Binnen de wiskunde kan men het rekenkundig-meetkundig gemiddelde van een rij getallen berekenen, men noemt dit ook wel het arithmetic–geometric mean (AGM).

Dit gemiddelde is gedefinieerd als de limiet van het opeenvolgend rekenkundig en meetkundig gemiddelde. Stel dat het rekenkundig gemiddelde \(a_0\) van een reeks getallen \(33\) is, en het meetkundig gemiddelde \(g_0 = 6\) is. Dan berekent men in de volgende stap:

\[a_1 = \dfrac{1}{2} (a_0+g_0) = 19,5 \qquad \text{en} \qquad g_1 = \sqrt{a_0\cdot g_0} \approx 14,07\]

Men herhaalt hierna dit proces met de getallen \(a_1 = 19,5\) en \(g_1 \approx 14,07\). Met andere woorden \(a_2 = \dfrac{1}{2}(a_1 + g_1)\) en \(g_2 = \sqrt{a_1 \cdot g_1}\), enz…

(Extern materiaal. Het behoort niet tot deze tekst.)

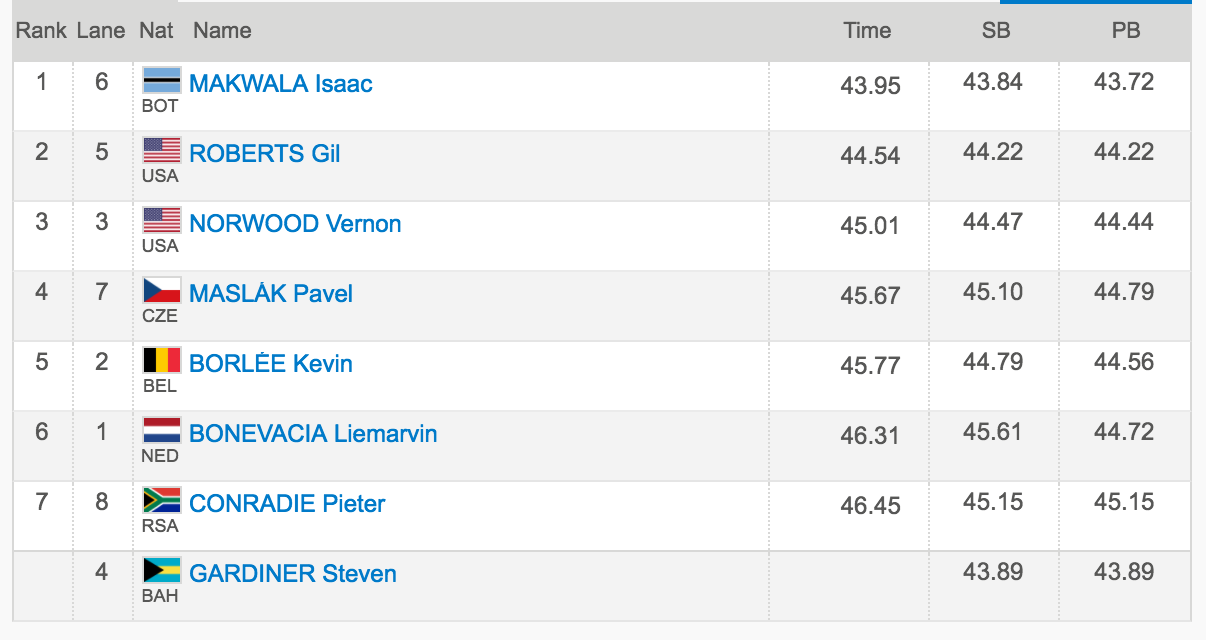Click the USA flag beside Norwood
The height and width of the screenshot is (640, 1206).
point(162,220)
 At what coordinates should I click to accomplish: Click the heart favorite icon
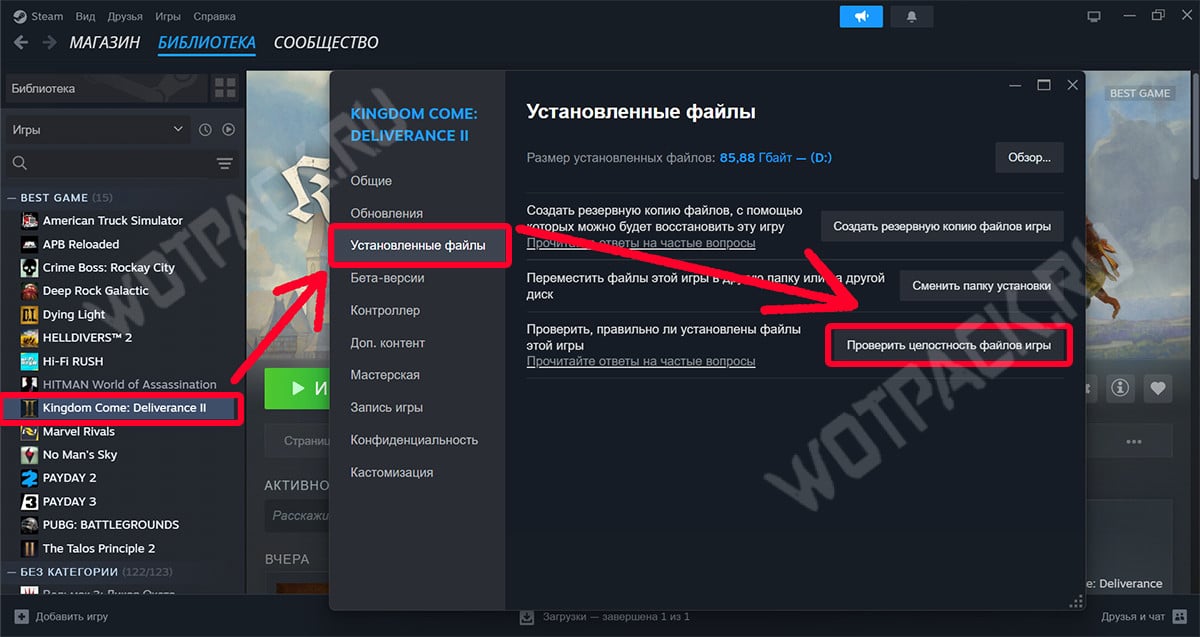click(1158, 388)
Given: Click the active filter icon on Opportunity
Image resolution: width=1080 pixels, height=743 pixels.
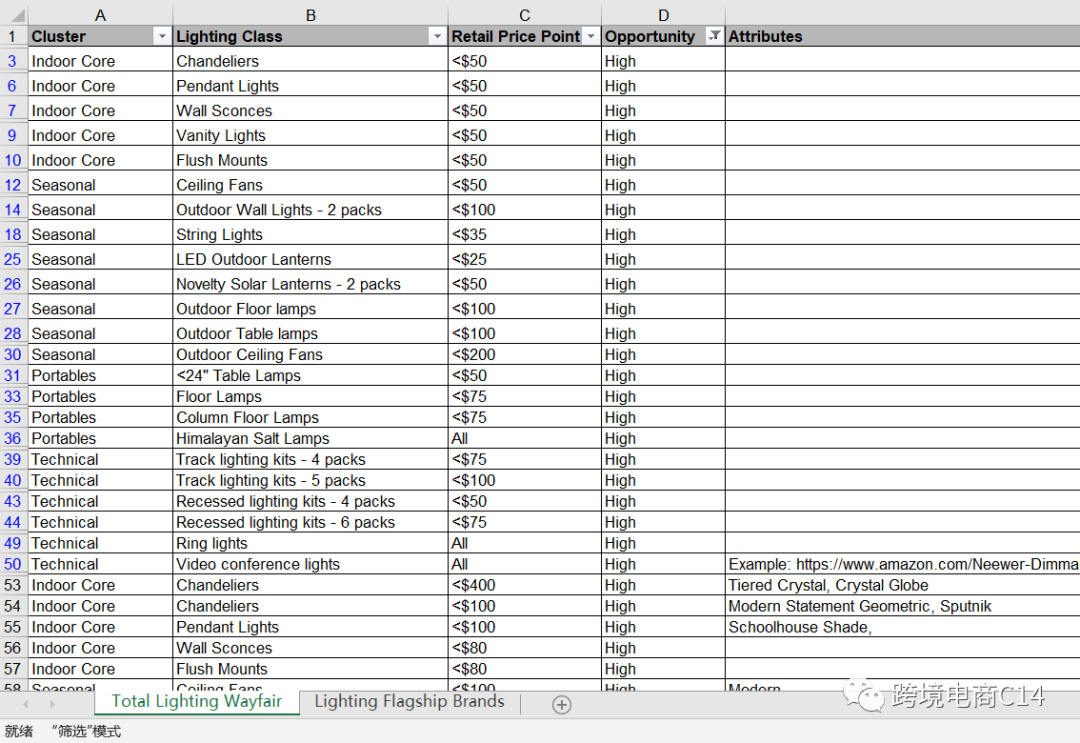Looking at the screenshot, I should [714, 36].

Op zich kan dit proces zich oneindig lang herhalen, maar in de praktijk zal men dit stoppen na 10 iteraties. Voor het vorige voorbeeld met \(a_0 = 33\) en \(g_0 = 6\) wordt het resultaat:

\(i\) \(a_i\) \(g_i\)
0 33 6
1 19,5 14,071 247 279 470 288
2 16,785 623 639 735 142 16,564 701 082 412 280
3 16,675 162 361 073 709 16,674 796 492 733 754
4 16,674 979 426 903 732 16,674 979 425 900 286
5

Je merkt dat de getallen steeds dichter bij elkaar komen te liggen. Het gedeelte dat overeenkomt werd onderlijnd.

Gevraagd

Programmeer de functie mean_geom() die gegeven een vector data het meetkundige gemiddelde implementeert. Rond hierbij niet af.

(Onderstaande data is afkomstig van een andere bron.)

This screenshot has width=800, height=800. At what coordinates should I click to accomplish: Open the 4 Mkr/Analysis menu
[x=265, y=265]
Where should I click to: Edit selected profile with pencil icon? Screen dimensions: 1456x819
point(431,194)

Maak vervolgens een functie agm() die gegeven een vector data eerst a_0 (via mean()) en g_0 (via mean_geom()) berekent en vervolgens het bovenstaande proces 10 keer uitvoert. Uiteindelijk return je de berekende waarde van a_10.

Voorbeeld

> agm( c(1.5, 1.5, 96) )
[1] 16.674979426402

Tips

  • In deze oefening moet je dus twee functies programmeren. mean_geom() kan je wel uit een vorige oefening recupereren.
  • Gebruik een for lus.
  • 10 keer herhalen doe je via for (i in 1:10).